2. Aux termes de l'article 41 de la loi du 23 décembre 1998 de financement de la sécurité sociale pour 1999, dans sa rédaction applicable à la date de la décision attaquée : " I. Une allocation de cessation anticipée d'activité est versée aux salariés et anciens salariés des établissements de fabrication de matériaux contenant de l'amiante, des établissements de flocage et de calorifugeage à l'amiante ou de construction et de réparation navales, sous réserve qu'ils cessent toute activité professionnelle, lorsqu'ils remplissent les conditions suivantes : /1° Travailler ou avoir travaillé dans un des établissements mentionnés ci-dessus et figurant sur une liste établie par arrêté des ministres chargés du travail, de la sécurité sociale et du budget, pendant la période où y étaient fabriqués ou traités l'amiante ou des matériaux contenant de l'amiante. L'exercice des activités de fabrication de matériaux contenant de l'amiante, de flocage et de calorifugeage à l'amiante de l'établissement doit présenter un caractère significatif (...)". Il résulte de ces dispositions que seuls peuvent être légalement inscrits sur la liste qu'elles prévoient les établissements dans lesquels les opérations de calorifugeage ou de flocage à l'amiante ont, compte tenu notamment de leur fréquence et de la proportion de salariés qui y ont été affectés, représenté, sur la période en cause, une part significative de l'activité de ces établissements. Les opérations de calorifugeage à l'amiante doivent, pour l'application de ces dispositions, s'entendre des interventions qui ont pour but d'utiliser l'amiante à des fins d'isolation thermique.

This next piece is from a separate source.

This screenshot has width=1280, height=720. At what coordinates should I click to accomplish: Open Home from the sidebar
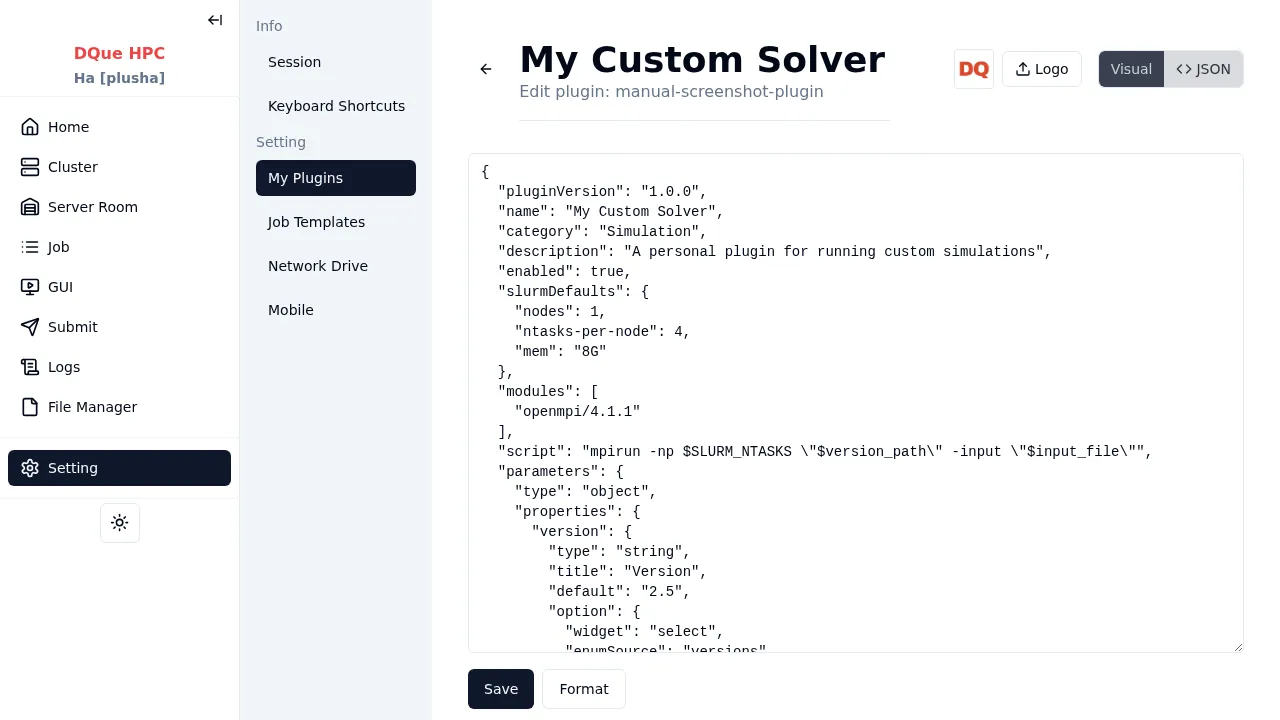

3. La société Chausson, créée en 1957, à Reims, avait initialement pour activité la production de réfrigérateurs. A partir de 1960, elle s'est reconvertie dans la fabrication de radiateurs pour l'automobile. Cette activité, consistant principalement dans la production d'échangeurs thermiques, s'est poursuivie à la suite de son rachat, en 1987, par la société Valéo Systèmes Thermiques.

4. Il ressort des pièces du dossier, notamment du rapport établi par la société Technologia ainsi que du rapport de l'inspecteur du travail du 18 août 2014, que des salariés de l'établissement ont été conduits à réaliser des travaux de décalorifugeage et de calorifugeage, notamment des fours de 1960 à 1994, des tourniquets de brasage de 1960 à 1983, des tuyaux d'eaux chaudes et de vapeurs desservant les différents ateliers de l'établissement et la chaufferie jusque dans les années 80, en utilisant principalement des cordons ou de la bourre d'amiante. L'amiante était aussi utilisée pour l'isolation des câbles électriques. Ces travaux, qui avaient pour objet d'assurer une isolation thermique, entrent dans le champ des activités visées à l'article 41 de la loi du 23 décembre 1998.

5. Il ressort également des pièces du dossier que, sur la période de 1960 à au moins 1997, les salariés étaient amenés à manipuler des plaques d'amiante qui étaient découpées, en fonction des besoins, directement par les salariés sur leurs postes de travail, notamment lors des opérations de brasage de certaines parties des radiateurs destinés aux véhicules de tourisme ou aux engins militaires. Ces plaques servaient aussi à fabriquer des joints utilisés, entre autres, pour leur propriété d'isolant thermique dans le montage des moteurs. Elles étaient aussi employées pour assurer l'isolation thermique des moules à injection en plastique réalisés pour des constructeurs automobiles sur la période de 1974 à 1987. Ces opérations, eu égard à leur finalité d'isolation thermique, doivent être regardées comme des opérations de calorifugeage.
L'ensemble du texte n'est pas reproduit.